LTWR 8B - Writing Poetry

Kazim Ali

Please contact instructor for course description.

LTWR 8C - Writing Nonfiction

Camille Forbes

This course studies "creative nonfiction:” works concerned with actual events, people, and places written with a special focus on language engaging personal views and experiences. Throughout the quarter, students will write three essays, one each on a person, place, and thing building on both discussion and readings, students will practice bringing to light observations, insights, and memories in compelling ways.

LTWR 100 - Short Fiction Workshop

Reading Like a Writer

Camille Forbes

In this course, we commit ourselves to reading discussing, and creating beautiful works of short fiction. First, we study the elegant works of authors present and past for inspiration and instruction, being attentive readers. Then we use those examples to enrich approaches to our writing. In this course, students do not only develop their own piece, submitting and radically revising one completed story, but also focus on being a critic, in the very best sense, of the work of others. 

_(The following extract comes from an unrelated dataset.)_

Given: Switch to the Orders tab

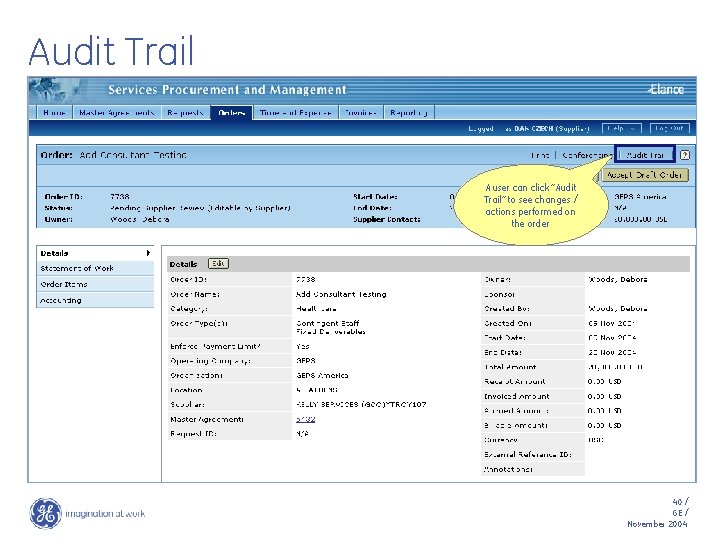Looking at the screenshot, I should (231, 112).
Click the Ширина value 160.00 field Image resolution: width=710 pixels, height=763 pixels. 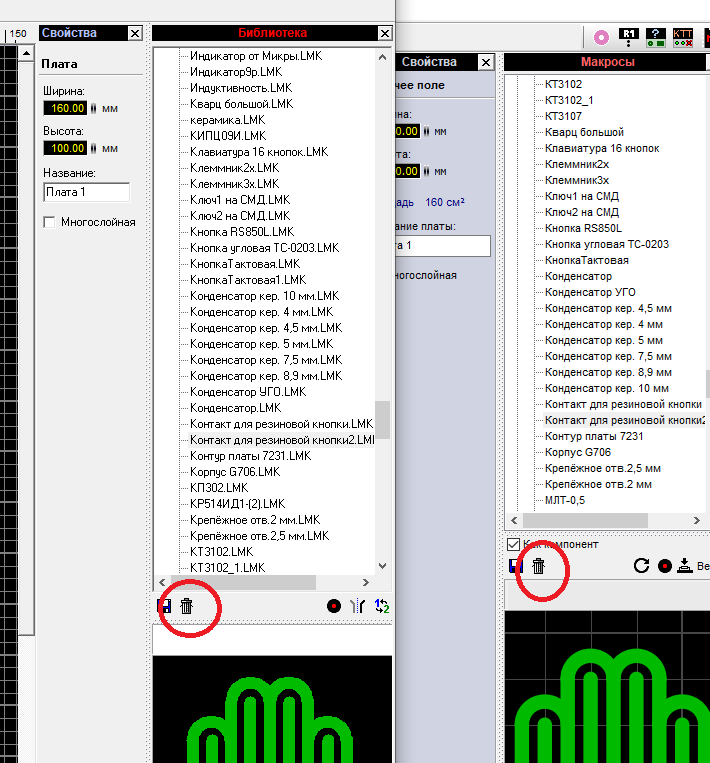65,108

LTWR 102 - Poetry Workshop

Ben Doller

Please contact instructor for course description.

LTWR 110 - Screen Writing

Jac Jemc

This course introduces students to the basic elements of a screenplay, including format, terminology, exposition, characterization, dialogue, voice-over, and variations on the three-act structure. Class time will be spent on brief lectures, screening scenes from films, extended discussion and assorted readings of class assignments. This is primarily a writing class, with students required to complete regular assignments reflecting the concepts covered in class.

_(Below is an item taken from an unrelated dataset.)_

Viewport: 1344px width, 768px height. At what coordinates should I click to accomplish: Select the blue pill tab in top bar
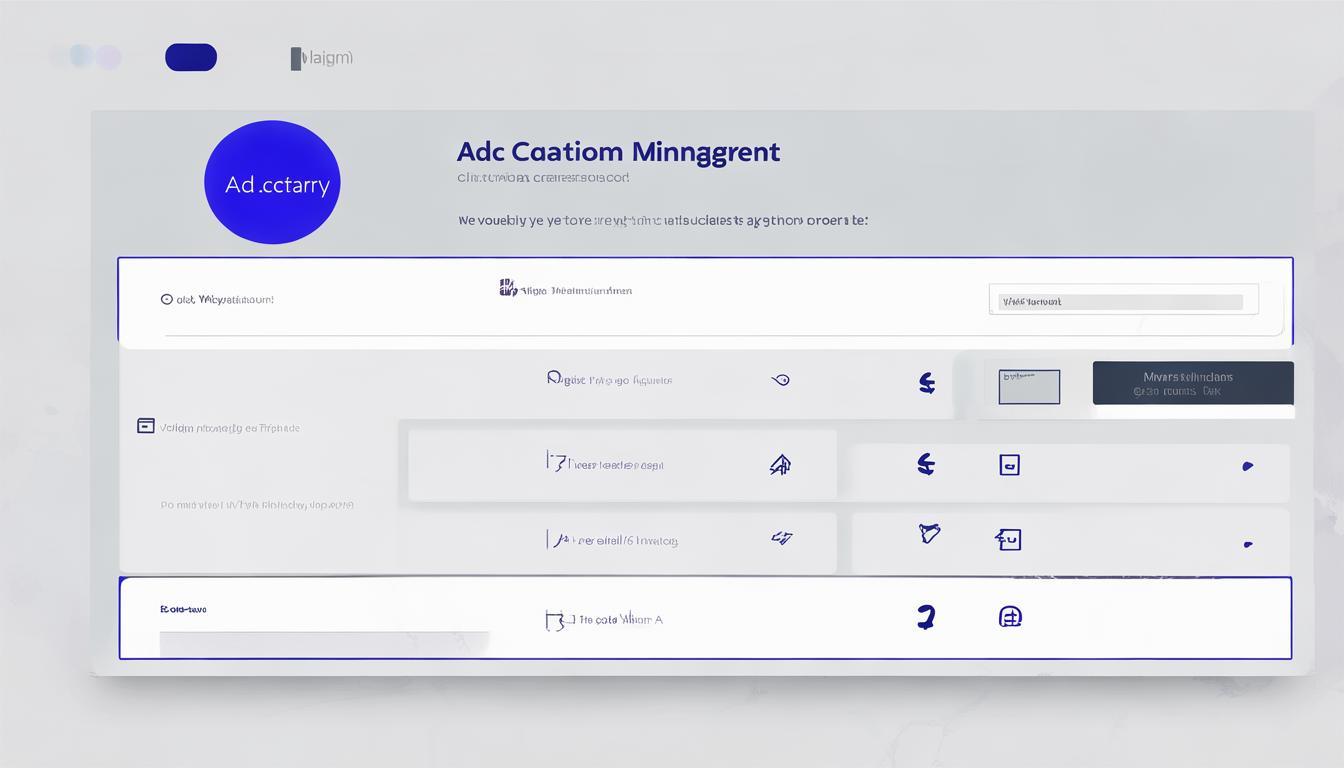click(x=191, y=57)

LTWR 115 - Experimental Writing Workshop

Kazim Ali

Please contact instructor for course description.

LTWR 126 - Creative Nonfiction Workshop

The Comedic Essay

Jac Jemc

In this course students will explore the form and function of the comedic essay by deconstructing examples of the style and attempting to write their own. Class times will be spent on brief lectures, large and small group discussions, writing time, and workshopping of student material. Authors covered will include Samantha Irby, David Sedaris, Scaachi Koul, David Foster Wallace, John Waters, Shirley Jackson and Tiffany Haddish, among others. 

LTWR 129 - Distributing Literature Workshop

Ben Doller

Please contact instructor for course description.

LTWR 140 - History of Writing

Amy Sara Carroll

GLORIA ANZALDÚA’S BORDERLANDS

In this class, we will examine the cross-genre writing (essays, poetry, science and speculative fictions), artmaking, activism of Tejana thinker-tinker Gloria Anzaldúa. Closely reading Borderlands/La Frontera: The New Mestiza, we’ll track Anzaldúa’s contributions to Latinx and Latin American studies, transnational ethnic studies, gender and sexuality studies, inter-American literary and cultural studies, border studies, disability studies, Native American and indigenous studies, and border studies (to name a few of the inter/disciplinary formations reshaped by Anzaldúa’s praxis). Finally, following Anzaldúa’s lead, you’ll crisscross the borders of the critical and the creative in sequenced course writing assignments. 

RELI 101 - Tools and Methods in the Study of Religion

Babak Rahimi

Please contact instructor for course description.

RELI 150 - Religion and Cinema

Babak Rahimi

The course is an introductory study of cinema and religion. It explores how cinema depicts religion and spiritual experience. A number of films such as "La Dolce Vita" and "Under the Moonlight" will be studied to understand how cinematic and religious narratives and practices overlap and, at times, diverge in complex ways. Prerequisites: upper-division standing or consent of instructor.